• Material provided:
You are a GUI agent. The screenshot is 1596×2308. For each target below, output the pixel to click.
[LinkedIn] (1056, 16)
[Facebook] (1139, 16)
* * *
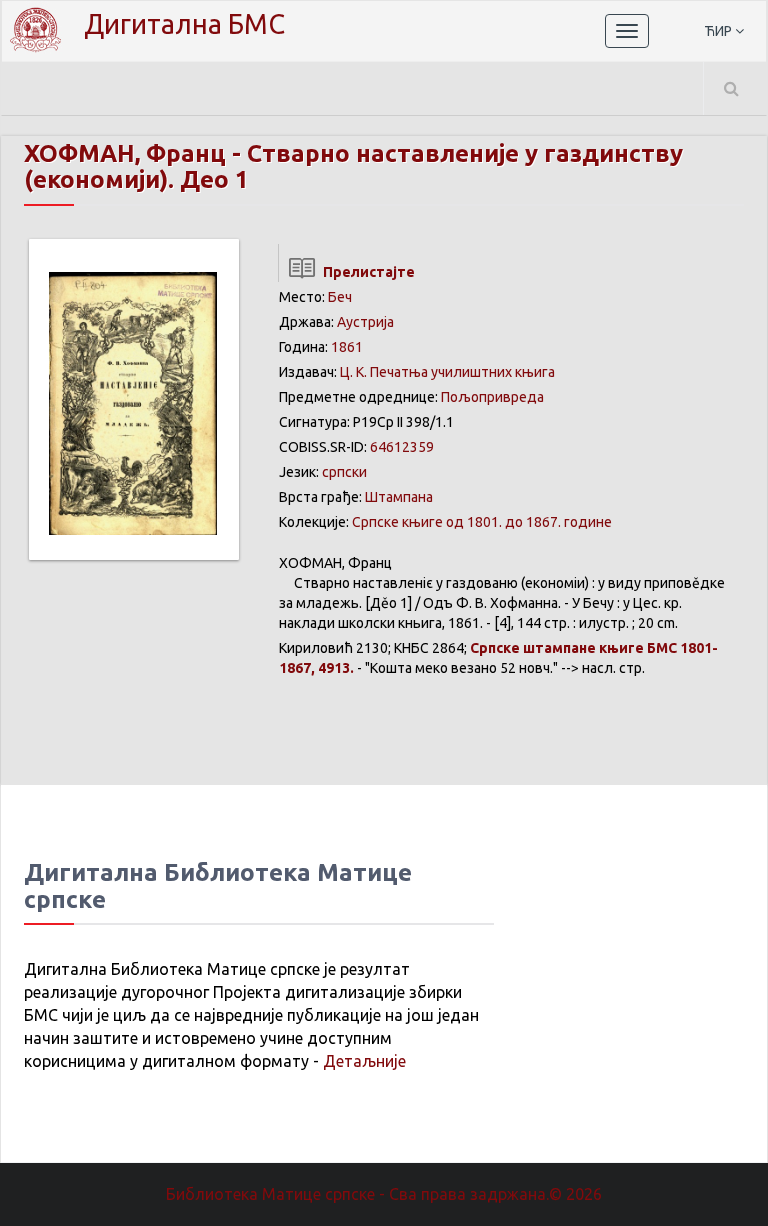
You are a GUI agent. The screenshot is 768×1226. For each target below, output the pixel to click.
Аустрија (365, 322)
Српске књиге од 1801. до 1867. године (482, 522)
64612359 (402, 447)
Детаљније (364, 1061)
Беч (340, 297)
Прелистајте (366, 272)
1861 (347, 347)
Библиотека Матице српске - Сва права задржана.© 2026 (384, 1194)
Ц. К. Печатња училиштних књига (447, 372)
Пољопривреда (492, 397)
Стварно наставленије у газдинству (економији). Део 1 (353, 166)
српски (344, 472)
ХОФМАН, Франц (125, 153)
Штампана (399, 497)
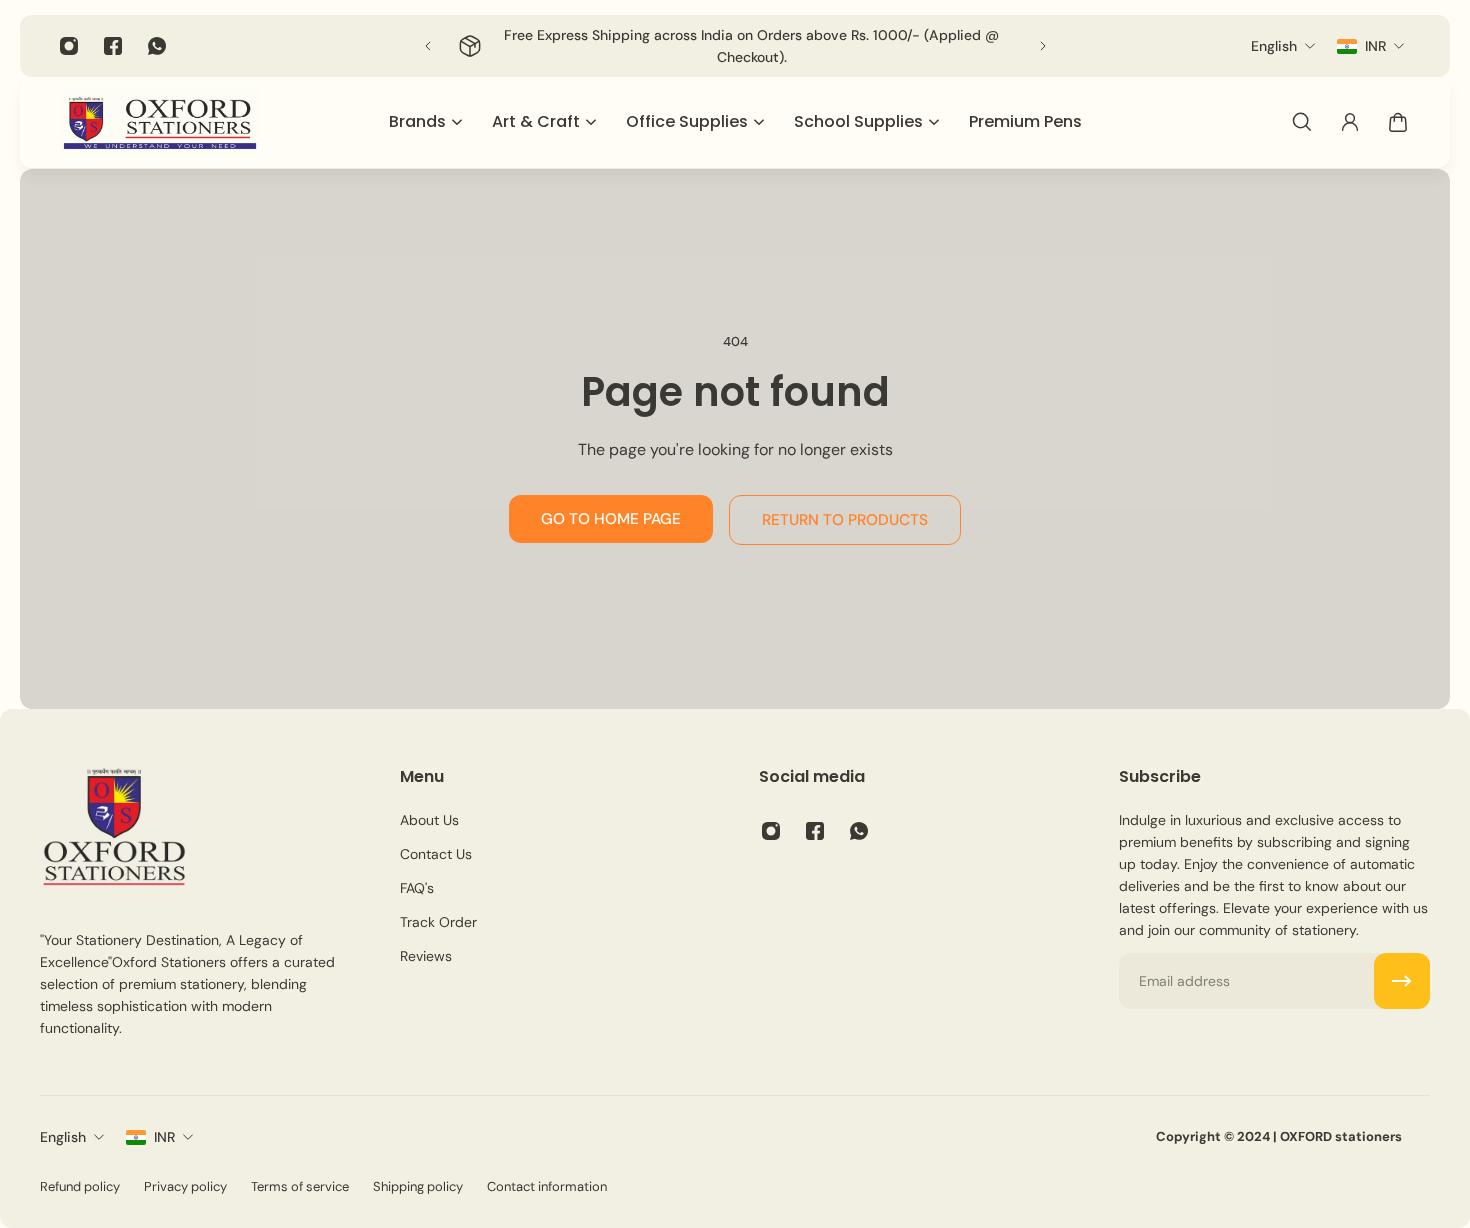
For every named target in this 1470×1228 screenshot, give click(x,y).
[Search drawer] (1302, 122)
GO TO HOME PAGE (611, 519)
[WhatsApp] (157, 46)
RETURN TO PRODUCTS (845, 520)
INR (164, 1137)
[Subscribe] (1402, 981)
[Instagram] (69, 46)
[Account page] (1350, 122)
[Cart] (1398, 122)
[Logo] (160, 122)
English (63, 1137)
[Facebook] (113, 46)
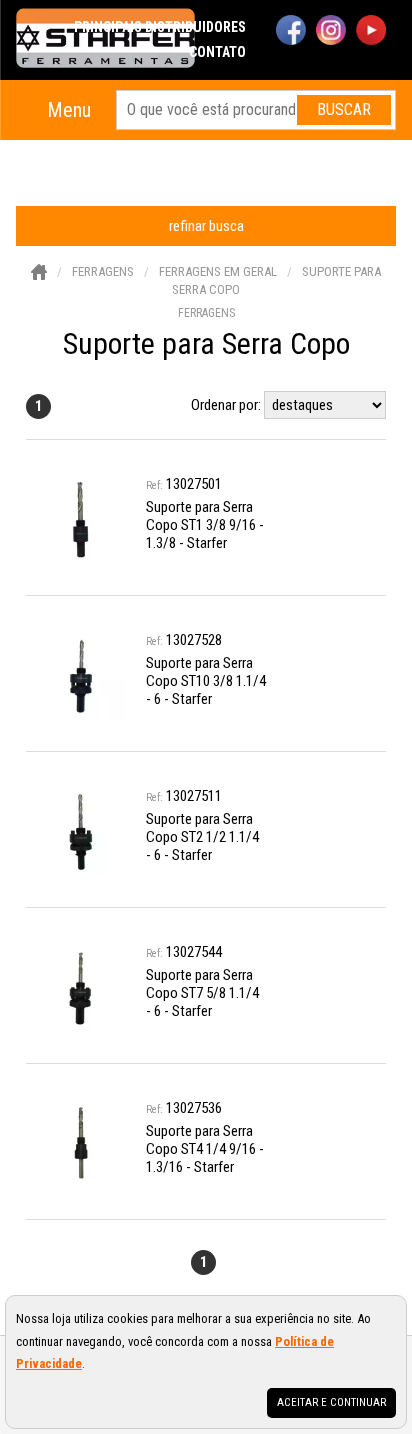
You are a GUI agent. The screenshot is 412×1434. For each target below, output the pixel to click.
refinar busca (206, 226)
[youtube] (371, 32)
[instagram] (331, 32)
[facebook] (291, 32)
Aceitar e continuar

• Assigned task:
The result should be an exact copy of only the lines above from the one that holds "RETURN TO PRODUCTS (845, 520)" through the one that holds "Aceitar e continuar", both ends included, without pictures.

• Response for this exercise:
RETURN TO PRODUCTS (845, 520)
INR (164, 1137)
[Subscribe] (1402, 981)
[Instagram] (69, 46)
[Account page] (1350, 122)
[Cart] (1398, 122)
[Logo] (160, 122)
English (63, 1137)
[Facebook] (113, 46)
You are a GUI agent. The screenshot is 412×1434. For each target below, output the pixel to click.
refinar busca (206, 226)
[youtube] (371, 32)
[instagram] (331, 32)
[facebook] (291, 32)
Aceitar e continuar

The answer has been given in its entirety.